== Records provided ==
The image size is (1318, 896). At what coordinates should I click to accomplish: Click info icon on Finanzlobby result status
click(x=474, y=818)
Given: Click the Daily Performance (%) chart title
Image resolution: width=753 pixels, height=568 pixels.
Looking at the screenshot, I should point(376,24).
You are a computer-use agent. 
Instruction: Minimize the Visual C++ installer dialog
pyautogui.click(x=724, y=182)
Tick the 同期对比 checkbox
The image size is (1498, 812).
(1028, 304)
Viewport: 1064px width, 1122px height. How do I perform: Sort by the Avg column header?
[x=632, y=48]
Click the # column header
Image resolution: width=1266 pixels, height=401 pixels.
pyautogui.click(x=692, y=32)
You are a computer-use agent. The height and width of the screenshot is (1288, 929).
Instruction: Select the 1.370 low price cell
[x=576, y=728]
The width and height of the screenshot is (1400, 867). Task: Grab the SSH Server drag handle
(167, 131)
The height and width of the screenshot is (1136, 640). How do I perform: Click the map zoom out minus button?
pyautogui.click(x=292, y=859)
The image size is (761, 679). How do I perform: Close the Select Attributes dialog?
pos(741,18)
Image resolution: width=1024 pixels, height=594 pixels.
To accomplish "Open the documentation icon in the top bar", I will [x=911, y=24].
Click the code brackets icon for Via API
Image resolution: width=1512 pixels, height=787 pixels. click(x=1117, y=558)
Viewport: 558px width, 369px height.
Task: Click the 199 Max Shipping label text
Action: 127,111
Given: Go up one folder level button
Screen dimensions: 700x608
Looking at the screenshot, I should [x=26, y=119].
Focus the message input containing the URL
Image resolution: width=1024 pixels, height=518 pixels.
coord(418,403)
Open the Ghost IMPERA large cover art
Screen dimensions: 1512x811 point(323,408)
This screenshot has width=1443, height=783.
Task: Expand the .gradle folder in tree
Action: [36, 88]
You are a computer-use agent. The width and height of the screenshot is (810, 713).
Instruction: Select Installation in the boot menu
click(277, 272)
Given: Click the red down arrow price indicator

== Task objective ==
Above are the records; retype every one exactly.

== Answer below ==
The image size is (1318, 896). At what coordinates should I click to accomplish: Click info icon on Finanzlobby result status
click(x=474, y=818)
Given: Click the Daily Performance (%) chart title
Image resolution: width=753 pixels, height=568 pixels.
Looking at the screenshot, I should point(376,24).
You are a computer-use agent. 
Instruction: Minimize the Visual C++ installer dialog
pyautogui.click(x=724, y=182)
Tick the 同期对比 checkbox
The image size is (1498, 812).
(1028, 304)
Viewport: 1064px width, 1122px height. How do I perform: Sort by the Avg column header?
[x=632, y=48]
Click the # column header
Image resolution: width=1266 pixels, height=401 pixels.
pyautogui.click(x=692, y=32)
You are a computer-use agent. The height and width of the screenshot is (1288, 929).
Instruction: Select the 1.370 low price cell
[x=576, y=728]
The width and height of the screenshot is (1400, 867). Task: Grab the SSH Server drag handle
(167, 131)
The height and width of the screenshot is (1136, 640). How do I perform: Click the map zoom out minus button?
pyautogui.click(x=292, y=859)
The image size is (761, 679). How do I perform: Close the Select Attributes dialog?
pos(741,18)
Image resolution: width=1024 pixels, height=594 pixels.
To accomplish "Open the documentation icon in the top bar", I will [x=911, y=24].
Click the code brackets icon for Via API
Image resolution: width=1512 pixels, height=787 pixels. click(x=1117, y=558)
Viewport: 558px width, 369px height.
Task: Click the 199 Max Shipping label text
Action: 127,111
Given: Go up one folder level button
Screen dimensions: 700x608
Looking at the screenshot, I should [x=26, y=119].
Focus the message input containing the URL
Image resolution: width=1024 pixels, height=518 pixels.
coord(418,403)
Open the Ghost IMPERA large cover art
Screen dimensions: 1512x811 point(323,408)
This screenshot has width=1443, height=783.
Task: Expand the .gradle folder in tree
Action: [36, 88]
You are a computer-use agent. The width and height of the screenshot is (810, 713).
Instruction: Select Installation in the boot menu
click(277, 272)
Given: Click the red down arrow price indicator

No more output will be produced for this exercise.